Urine-powered wireless transmitter created as wearable tech

wearable urine

The first completely self-sufficient wearable wireless transmitter powered by urine and the energy of human steps has been created by British researchers.

Consisting of a pair of custom-made socks embedded with miniaturised microbial fuel cells that use urine as a source of energy, the device has successfully sent a signal to a PC in an experiment conducted by scientists at the University of the West of England.

The system requires no additional source of energy as the urine circulates through the fuel cells solely with the help of the footsteps of the system’s wearer.

Having already powered a mobile phone with MFCs using urine as fuel, we wanted to see if we could replicate this success in wearable technology, said Professor Ioannis Ieropoulos from the Bristol BioEnergy Centre at the University of the West of England (UWE Bristol) who is one of the world leaders in the research of pee-power.
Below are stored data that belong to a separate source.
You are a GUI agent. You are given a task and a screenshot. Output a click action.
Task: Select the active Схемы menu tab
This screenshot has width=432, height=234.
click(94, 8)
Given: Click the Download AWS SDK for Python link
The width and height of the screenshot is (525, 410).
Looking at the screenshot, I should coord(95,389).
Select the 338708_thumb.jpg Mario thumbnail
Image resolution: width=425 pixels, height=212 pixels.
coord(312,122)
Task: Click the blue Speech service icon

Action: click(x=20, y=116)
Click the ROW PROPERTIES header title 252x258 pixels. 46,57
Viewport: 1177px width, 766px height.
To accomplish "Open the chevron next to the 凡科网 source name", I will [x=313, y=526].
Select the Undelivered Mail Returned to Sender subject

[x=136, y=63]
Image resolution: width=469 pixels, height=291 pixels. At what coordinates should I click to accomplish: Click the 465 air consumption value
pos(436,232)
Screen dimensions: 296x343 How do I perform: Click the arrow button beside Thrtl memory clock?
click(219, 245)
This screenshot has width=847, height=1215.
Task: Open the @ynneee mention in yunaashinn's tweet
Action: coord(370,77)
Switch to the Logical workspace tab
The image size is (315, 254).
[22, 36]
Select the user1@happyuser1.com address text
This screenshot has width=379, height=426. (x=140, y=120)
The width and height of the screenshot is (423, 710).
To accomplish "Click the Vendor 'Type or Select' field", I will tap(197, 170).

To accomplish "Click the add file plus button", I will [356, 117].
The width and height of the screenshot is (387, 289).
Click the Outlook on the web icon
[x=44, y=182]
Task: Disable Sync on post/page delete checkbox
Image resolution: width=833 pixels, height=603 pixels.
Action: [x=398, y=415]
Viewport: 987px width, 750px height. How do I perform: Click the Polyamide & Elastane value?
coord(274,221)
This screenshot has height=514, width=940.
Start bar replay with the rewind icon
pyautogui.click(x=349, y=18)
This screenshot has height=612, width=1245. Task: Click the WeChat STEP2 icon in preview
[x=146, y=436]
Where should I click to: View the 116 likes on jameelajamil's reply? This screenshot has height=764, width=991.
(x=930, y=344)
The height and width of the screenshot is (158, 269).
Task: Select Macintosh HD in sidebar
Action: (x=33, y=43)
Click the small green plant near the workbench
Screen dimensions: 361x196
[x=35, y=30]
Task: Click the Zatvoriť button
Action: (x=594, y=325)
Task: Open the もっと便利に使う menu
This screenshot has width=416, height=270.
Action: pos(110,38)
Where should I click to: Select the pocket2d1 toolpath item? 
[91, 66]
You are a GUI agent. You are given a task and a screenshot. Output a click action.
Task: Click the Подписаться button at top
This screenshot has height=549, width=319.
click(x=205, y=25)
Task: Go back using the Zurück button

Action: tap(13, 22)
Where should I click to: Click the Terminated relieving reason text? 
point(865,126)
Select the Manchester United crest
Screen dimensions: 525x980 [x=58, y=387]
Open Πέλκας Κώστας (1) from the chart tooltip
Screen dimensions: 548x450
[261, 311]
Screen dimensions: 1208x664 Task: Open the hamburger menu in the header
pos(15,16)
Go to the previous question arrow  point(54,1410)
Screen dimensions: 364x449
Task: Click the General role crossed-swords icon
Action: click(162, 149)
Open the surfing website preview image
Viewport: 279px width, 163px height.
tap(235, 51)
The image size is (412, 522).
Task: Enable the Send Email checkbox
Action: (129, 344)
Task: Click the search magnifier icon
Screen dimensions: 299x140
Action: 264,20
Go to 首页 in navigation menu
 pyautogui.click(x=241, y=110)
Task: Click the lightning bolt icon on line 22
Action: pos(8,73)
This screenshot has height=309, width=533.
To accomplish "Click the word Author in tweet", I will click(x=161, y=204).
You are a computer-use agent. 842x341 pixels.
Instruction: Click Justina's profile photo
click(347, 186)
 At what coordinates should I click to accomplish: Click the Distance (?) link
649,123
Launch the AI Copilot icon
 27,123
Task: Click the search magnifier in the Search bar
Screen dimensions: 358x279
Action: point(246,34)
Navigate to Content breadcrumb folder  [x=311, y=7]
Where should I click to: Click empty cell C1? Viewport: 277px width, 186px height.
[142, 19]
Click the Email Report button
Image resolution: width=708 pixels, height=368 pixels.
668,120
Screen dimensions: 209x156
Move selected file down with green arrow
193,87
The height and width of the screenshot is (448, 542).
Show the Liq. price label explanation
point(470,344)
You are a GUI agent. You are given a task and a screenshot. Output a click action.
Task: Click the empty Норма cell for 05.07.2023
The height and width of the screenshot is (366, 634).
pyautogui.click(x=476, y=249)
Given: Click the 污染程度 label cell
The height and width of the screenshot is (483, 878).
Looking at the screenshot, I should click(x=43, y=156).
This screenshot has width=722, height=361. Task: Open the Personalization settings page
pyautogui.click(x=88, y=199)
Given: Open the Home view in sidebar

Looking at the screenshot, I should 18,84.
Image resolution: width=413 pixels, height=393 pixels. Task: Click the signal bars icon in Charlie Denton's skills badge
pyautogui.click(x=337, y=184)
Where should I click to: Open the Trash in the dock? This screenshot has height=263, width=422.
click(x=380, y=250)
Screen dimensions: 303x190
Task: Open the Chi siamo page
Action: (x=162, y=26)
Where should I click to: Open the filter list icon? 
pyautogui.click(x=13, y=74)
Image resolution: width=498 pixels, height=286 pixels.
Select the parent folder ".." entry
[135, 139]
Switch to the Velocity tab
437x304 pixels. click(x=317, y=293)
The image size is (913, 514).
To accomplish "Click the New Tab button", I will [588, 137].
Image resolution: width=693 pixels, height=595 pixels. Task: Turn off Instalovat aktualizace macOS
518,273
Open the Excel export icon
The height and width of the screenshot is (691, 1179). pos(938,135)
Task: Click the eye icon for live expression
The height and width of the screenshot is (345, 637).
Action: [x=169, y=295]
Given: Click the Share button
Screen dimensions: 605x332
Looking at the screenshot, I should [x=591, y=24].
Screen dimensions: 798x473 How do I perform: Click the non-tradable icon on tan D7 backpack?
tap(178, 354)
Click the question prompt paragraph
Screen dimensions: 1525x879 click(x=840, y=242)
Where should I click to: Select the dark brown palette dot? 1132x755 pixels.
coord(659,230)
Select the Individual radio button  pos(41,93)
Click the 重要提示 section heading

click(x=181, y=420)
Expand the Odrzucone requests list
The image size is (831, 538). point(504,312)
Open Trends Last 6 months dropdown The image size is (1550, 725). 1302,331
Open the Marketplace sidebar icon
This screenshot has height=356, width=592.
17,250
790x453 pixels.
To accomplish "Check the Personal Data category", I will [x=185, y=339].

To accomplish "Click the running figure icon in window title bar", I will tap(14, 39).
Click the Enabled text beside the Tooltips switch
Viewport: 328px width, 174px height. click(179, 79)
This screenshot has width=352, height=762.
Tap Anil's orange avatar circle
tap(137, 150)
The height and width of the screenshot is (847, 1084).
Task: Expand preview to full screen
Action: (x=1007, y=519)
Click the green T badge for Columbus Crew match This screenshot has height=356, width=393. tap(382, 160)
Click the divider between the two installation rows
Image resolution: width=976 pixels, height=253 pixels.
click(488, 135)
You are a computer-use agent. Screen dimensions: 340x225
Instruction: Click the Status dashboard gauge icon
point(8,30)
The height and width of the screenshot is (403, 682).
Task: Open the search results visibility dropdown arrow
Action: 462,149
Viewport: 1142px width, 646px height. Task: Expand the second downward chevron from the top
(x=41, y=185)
We also wanted the system to be entirely self-sufficient, running only on human power, using urine as fuel and the action of the foot as the pump.

Normally, the flow of urine in the fuel cells would be ensured by a mains-powered pump. In this case, the researchers chose a manual pump based on a fish circulatory system and harnessed the energy of walking to power it.

During the experiment, the wireless transmitter was able to successfully send a message every two minutes.

This work opens up possibilities of using waste for powering portable and wearable electronics. For example, recent research shows it should be possible to develop a system based on wearable MFC technology to transmit a person’s coordinates in an emergency situation, Ieropoulos said.

At the same time this would indicate proof of life since the device will only work if the operator‘s urine fuels the MFCs.

The technology, described in an article in the latest issue of the journal Bioinspiration and Biomimetics, uses microbial fuel cells that rely on bacteria to generate electricity. As the microbes inside the fuel cell grow, they generate energy, which is then converted into electricity by the fuel cells. The cells can use any form of organic waste as a source of fuel.

In a joint project with charity Oxfam, the researchers have recently created a prototype toilet that uses urine to power lights in bathrooms in refugee camps.